**Exercise instructions**
Give again, unaltered, the lines of the listing below that run from the line having "Expand the License" through the line having "Click the FAVEBRANDS discount code field".

**Materials provided**
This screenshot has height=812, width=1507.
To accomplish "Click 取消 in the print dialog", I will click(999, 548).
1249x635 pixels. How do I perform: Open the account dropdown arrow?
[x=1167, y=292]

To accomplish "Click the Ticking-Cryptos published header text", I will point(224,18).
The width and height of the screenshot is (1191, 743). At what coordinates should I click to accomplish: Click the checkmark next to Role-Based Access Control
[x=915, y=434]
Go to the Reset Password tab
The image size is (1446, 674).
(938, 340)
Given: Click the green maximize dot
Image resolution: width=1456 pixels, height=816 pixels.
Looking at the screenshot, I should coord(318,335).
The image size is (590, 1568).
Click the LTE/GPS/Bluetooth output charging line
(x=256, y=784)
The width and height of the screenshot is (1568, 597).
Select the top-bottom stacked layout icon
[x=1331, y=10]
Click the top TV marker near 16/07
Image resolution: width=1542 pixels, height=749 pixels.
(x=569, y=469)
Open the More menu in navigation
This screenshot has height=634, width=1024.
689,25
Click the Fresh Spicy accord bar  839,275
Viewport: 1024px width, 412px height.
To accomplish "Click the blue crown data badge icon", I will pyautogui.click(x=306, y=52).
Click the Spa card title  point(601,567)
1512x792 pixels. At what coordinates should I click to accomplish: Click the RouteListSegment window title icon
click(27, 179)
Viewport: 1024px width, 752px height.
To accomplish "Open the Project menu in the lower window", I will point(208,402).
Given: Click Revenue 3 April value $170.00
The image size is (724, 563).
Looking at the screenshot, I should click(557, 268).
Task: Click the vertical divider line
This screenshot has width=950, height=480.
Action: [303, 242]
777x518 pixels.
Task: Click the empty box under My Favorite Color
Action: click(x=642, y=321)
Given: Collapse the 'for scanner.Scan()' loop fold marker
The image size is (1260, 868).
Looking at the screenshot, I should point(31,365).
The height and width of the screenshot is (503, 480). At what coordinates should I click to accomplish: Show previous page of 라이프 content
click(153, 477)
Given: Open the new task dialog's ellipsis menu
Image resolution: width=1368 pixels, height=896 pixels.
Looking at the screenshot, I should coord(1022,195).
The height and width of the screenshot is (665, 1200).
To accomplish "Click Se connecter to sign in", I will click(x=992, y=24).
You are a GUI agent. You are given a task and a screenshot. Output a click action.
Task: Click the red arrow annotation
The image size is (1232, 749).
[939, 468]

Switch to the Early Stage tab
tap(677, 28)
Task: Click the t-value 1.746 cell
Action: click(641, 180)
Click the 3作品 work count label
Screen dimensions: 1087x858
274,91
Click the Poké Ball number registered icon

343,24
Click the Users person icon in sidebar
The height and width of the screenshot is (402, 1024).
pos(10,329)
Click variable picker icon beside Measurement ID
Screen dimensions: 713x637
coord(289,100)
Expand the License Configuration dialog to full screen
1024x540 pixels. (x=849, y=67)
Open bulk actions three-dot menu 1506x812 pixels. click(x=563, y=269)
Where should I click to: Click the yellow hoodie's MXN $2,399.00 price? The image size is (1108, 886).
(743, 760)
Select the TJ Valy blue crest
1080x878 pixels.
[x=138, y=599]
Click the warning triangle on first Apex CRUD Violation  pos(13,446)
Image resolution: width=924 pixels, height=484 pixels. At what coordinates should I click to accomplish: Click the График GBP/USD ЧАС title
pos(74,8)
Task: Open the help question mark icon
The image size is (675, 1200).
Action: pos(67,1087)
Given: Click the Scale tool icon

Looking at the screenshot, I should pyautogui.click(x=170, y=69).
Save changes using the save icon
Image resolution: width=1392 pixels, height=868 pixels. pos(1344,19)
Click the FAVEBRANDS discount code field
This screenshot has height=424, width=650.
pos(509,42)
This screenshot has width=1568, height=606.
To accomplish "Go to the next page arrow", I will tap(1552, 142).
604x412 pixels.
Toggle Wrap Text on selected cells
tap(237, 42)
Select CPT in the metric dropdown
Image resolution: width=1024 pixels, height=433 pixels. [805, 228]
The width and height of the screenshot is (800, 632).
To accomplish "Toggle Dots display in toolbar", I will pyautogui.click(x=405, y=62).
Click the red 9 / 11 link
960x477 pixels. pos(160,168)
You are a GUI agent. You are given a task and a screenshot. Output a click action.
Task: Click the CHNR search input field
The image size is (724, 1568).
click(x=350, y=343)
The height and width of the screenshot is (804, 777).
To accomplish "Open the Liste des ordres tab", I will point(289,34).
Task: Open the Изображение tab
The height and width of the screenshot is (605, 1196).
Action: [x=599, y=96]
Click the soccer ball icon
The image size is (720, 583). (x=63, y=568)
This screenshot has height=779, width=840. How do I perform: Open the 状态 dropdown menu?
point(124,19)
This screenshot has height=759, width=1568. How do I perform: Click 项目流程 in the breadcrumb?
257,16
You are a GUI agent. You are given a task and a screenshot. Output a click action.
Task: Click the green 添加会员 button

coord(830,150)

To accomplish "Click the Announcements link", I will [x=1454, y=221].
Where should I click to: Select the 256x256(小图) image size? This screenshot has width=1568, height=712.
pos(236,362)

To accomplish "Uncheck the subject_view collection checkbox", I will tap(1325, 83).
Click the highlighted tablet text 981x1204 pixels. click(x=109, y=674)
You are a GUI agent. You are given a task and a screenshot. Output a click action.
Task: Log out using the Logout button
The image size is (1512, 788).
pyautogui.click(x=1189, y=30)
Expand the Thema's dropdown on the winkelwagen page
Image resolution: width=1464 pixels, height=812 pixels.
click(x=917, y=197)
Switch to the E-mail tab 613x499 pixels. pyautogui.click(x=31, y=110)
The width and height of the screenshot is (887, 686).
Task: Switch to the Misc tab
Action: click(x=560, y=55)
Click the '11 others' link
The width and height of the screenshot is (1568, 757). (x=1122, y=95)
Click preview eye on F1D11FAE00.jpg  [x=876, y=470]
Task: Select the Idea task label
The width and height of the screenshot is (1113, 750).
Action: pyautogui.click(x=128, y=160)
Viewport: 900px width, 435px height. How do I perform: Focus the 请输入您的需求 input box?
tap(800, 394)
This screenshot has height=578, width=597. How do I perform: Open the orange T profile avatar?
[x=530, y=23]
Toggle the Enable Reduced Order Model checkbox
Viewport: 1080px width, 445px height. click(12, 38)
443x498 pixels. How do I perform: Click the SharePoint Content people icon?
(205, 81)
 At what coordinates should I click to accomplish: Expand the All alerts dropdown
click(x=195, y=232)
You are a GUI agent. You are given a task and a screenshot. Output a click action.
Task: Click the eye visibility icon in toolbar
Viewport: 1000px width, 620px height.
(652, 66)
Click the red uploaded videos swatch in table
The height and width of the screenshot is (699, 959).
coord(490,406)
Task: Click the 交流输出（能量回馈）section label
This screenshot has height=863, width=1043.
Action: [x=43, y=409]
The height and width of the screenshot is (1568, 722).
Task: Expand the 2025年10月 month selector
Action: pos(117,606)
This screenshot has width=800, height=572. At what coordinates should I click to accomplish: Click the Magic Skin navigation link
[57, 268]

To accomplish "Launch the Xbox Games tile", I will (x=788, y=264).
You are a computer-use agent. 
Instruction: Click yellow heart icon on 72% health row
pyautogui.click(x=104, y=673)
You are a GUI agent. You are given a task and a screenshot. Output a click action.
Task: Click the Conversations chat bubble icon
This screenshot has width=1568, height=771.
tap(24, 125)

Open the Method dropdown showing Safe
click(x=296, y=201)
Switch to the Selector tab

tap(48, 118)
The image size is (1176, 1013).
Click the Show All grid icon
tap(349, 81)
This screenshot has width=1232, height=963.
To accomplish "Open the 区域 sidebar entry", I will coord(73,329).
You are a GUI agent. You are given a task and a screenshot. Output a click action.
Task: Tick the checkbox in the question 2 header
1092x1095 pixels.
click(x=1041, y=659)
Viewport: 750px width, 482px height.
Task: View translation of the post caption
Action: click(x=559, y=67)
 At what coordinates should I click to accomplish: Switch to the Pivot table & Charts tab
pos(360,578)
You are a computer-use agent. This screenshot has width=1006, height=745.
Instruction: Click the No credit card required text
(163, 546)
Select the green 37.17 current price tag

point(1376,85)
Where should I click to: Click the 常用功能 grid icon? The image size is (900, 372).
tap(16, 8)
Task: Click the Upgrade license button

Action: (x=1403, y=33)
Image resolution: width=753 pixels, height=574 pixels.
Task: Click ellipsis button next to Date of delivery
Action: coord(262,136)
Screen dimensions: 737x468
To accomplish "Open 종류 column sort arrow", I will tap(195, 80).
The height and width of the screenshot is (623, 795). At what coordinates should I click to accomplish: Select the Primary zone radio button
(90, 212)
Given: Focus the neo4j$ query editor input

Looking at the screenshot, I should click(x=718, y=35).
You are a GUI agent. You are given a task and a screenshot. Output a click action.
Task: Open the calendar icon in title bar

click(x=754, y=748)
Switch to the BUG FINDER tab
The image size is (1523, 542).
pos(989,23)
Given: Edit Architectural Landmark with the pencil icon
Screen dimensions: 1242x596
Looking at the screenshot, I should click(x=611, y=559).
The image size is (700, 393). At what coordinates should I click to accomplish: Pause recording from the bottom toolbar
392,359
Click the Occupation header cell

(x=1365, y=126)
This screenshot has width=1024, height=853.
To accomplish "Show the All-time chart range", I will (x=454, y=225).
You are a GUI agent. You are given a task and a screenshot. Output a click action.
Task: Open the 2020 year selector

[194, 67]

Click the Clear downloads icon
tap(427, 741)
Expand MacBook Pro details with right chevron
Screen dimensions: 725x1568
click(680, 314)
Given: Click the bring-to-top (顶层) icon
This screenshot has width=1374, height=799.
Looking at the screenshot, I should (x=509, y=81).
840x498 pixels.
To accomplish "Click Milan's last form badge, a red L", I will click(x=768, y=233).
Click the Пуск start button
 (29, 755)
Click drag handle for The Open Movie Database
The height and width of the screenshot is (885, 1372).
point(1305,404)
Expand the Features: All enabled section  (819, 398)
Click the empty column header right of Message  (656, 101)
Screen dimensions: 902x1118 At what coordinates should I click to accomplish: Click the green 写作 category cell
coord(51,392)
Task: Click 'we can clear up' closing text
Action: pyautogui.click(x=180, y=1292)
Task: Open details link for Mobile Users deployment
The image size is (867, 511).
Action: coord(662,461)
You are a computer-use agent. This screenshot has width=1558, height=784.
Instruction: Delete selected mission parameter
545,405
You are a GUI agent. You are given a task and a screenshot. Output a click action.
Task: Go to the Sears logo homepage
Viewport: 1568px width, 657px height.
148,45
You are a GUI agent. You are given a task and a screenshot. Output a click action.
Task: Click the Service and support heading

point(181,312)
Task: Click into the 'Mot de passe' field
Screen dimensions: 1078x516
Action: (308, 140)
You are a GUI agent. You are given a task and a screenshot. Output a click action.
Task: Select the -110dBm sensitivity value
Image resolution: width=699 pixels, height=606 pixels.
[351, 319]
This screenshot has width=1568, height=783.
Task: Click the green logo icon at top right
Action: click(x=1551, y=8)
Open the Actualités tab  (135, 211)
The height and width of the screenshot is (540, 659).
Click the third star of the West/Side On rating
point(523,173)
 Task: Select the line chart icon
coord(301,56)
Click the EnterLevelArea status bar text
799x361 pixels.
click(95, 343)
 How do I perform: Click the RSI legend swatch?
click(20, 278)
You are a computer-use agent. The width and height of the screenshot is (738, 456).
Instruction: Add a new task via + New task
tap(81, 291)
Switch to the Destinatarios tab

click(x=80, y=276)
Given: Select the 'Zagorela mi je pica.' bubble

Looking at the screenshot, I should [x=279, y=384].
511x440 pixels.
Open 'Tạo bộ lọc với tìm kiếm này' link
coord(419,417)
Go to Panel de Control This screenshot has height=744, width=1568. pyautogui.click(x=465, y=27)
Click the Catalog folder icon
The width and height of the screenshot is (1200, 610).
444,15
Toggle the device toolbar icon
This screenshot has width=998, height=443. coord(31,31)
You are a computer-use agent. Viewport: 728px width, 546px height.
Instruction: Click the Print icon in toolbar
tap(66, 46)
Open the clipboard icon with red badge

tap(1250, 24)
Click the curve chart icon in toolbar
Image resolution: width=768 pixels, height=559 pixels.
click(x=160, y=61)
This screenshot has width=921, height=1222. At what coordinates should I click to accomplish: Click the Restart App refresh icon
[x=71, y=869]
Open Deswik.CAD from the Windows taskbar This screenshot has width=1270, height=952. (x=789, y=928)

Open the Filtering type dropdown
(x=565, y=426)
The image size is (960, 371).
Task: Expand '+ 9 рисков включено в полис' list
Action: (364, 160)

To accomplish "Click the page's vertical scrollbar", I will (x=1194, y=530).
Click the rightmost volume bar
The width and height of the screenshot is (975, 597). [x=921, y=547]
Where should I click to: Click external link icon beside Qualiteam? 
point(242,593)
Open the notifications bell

**Task response**
Expand the License Configuration dialog to full screen
1024x540 pixels. (x=849, y=67)
Open bulk actions three-dot menu 1506x812 pixels. click(x=563, y=269)
Where should I click to: Click the yellow hoodie's MXN $2,399.00 price? The image size is (1108, 886).
(743, 760)
Select the TJ Valy blue crest
1080x878 pixels.
[x=138, y=599]
Click the warning triangle on first Apex CRUD Violation  pos(13,446)
Image resolution: width=924 pixels, height=484 pixels. At what coordinates should I click to accomplish: Click the График GBP/USD ЧАС title
pos(74,8)
Task: Open the help question mark icon
The image size is (675, 1200).
Action: pos(67,1087)
Given: Click the Scale tool icon

Looking at the screenshot, I should pyautogui.click(x=170, y=69).
Save changes using the save icon
Image resolution: width=1392 pixels, height=868 pixels. pos(1344,19)
Click the FAVEBRANDS discount code field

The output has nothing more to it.